A new book and a cover reveal
DUST is coming from Wednesday Books
It’s been a long time since my last newsletter update.
There’s a reason for that. A few months ago, I started a new job as Staff Culture Writer at Salon. It’s great to be full-time in a newsroom again, after years of piecing together everything I could as a freelance reporter. Freelancing is a lonely place, and no matter how hard you scramble, it never ends up being enough. But most of my essay-writing is reserved for work, and filing multiple assignments a week along with parenting and working on my books at night and on the weekends … there’s not a lot left in the well. I’ve been uncertain as to what shape this newsletter should morph into.
Now the dust has settled on my new job, I’m going to write updates about my work, pointing you to some of my favorite culture writing I’ve done lately along with what’s happening with my books. I’m doing events again, and maybe you’d like to know about those, as well as insights into the world of a person who writes for a living and who finds small magic in nature. I’m searching for it, still and always, and finding it a lot of times too.
First, a surprise of the work, something that has amazed me, the deaf person who fears answering the phone: I love doing interviews. Getting the opportunity to connect with creative, smart people in a meaningful way has been a huge, unexpected bonus of my job. Here are some my favorites I’ve done lately at Salon, including a conversation with Jamie Lee Curtis where we both teared up, an interview with Billy Boyd and Dominic Monaghan which made me regret ever leaving the stage, and learning so much about story and pacing with the writer of “Flowers in the Attic: The Origin.”
A surprise for you: if you don’t know, my next book has been announced. DUST will be published by St. Martin’s Press/Wednesday Books, a wonderful imprint of Macmillan!

-- What to work on --
1 – Rewrite the newsletter, starting with "First, a surprise" and going on through "imprint of Macmillan!", and change "imprint" to "publishing division".
2 – Write the next part of the author's newsletter announcing the new book, picking up after its final sentence.

-- Supplied data --
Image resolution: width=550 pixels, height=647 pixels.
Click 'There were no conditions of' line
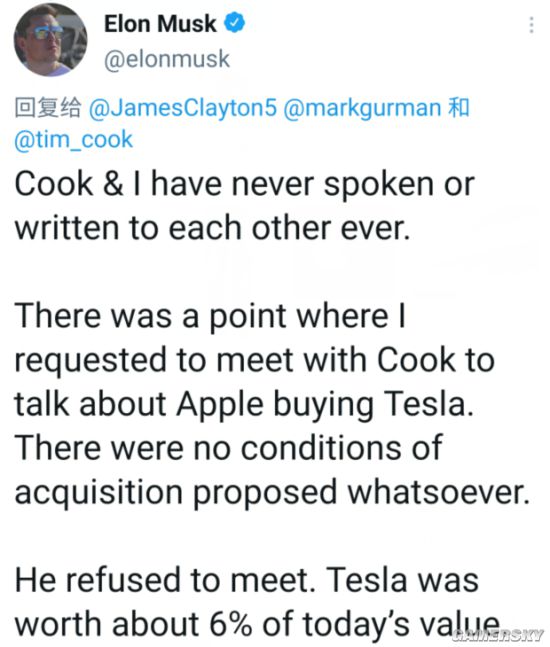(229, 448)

...

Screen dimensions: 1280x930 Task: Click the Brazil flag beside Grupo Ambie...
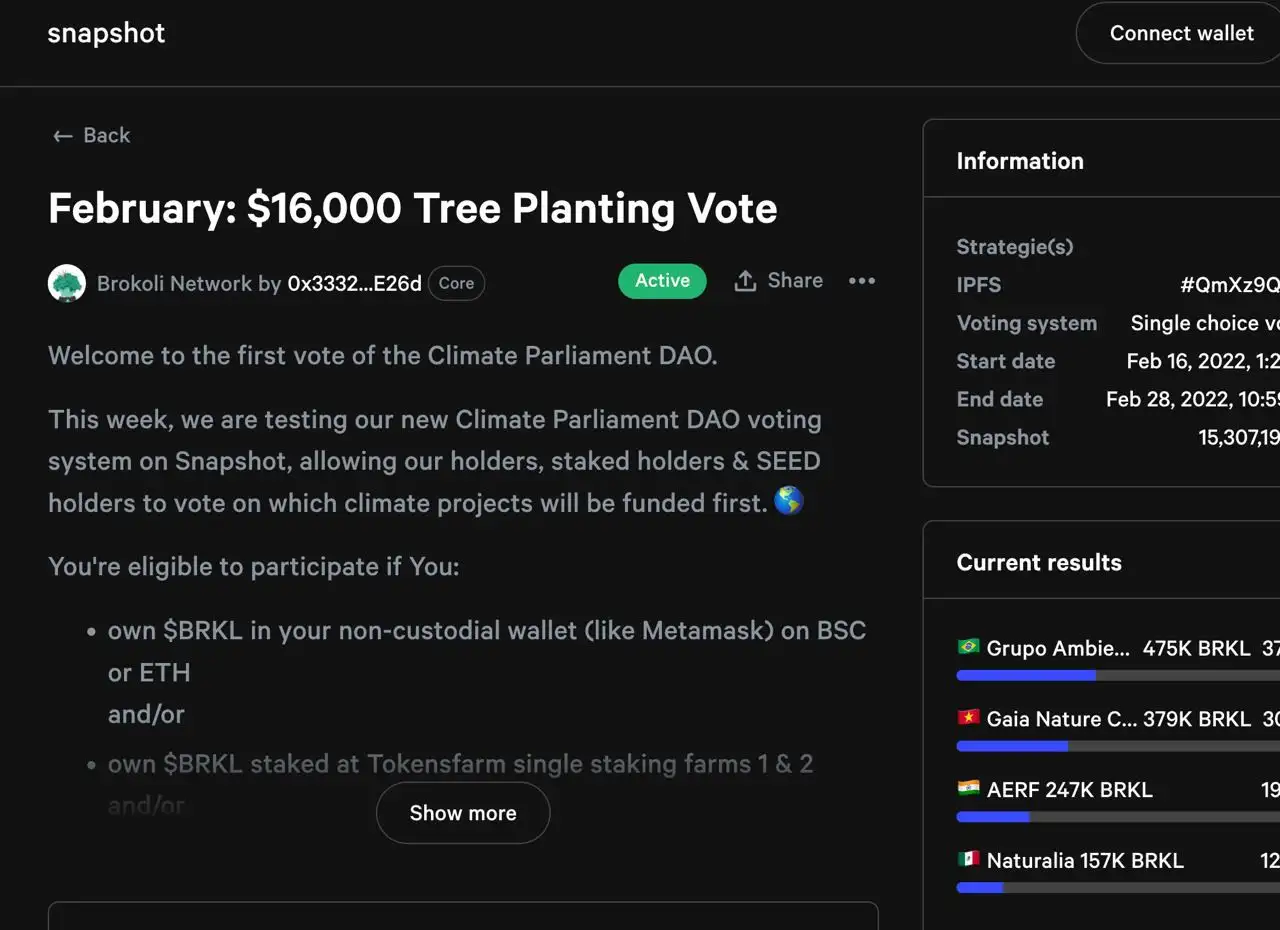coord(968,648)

-- Answers below --
1 –
First, a surprise of the work, something that has amazed me, the deaf person who fears answering the phone: I love doing interviews. Getting the opportunity to connect with creative, smart people in a meaningful way has been a huge, unexpected bonus of my job. Here are some my favorites I’ve done lately at Salon, including a conversation with Jamie Lee Curtis where we both teared up, an interview with Billy Boyd and Dominic Monaghan which made me regret ever leaving the stage, and learning so much about story and pacing with the writer of “Flowers in the Attic: The Origin.”
A surprise for you: if you don’t know, my next book has been announced. DUST will be published by St. Martin’s Press/Wednesday Books, a wonderful publishing division of Macmillan!

2 –
DUST is about a Hard of Hearing girl who moves with her strict, unschooling family from Ohio to a remote valley in Colorado. When she begins to realize a second Dust Bowl is coming, a storm capable of burying the valley, she has to convince the other homesteaders and loners to escape, along with the boy who’s been teaching her sign language in secret.
Although I feel many of my main characters are deaf like me, this is the first time I’ve engaged with my deafness directly in fiction. This is a book that has forced me to confront so many feelings and experiences: about my disability, about Colorado, and about home in general. It’s been a journey to get here, and I can’t wait for you to read it.
If you can’t wait that long, I have a release this fall: TRASHLANDS is coming out in paperback for the first time on November 1, 2022!
This is my first time having a special paperback release after my first-ever hardcover, and I’m excited to reveal its brand-new cover. I love the community of TRASHLANDS so much. They provided company for me, my only friends during the first part of the pandemic when we moved far away from everything I had known. I hope they bring you solace too. I hope they bring you home.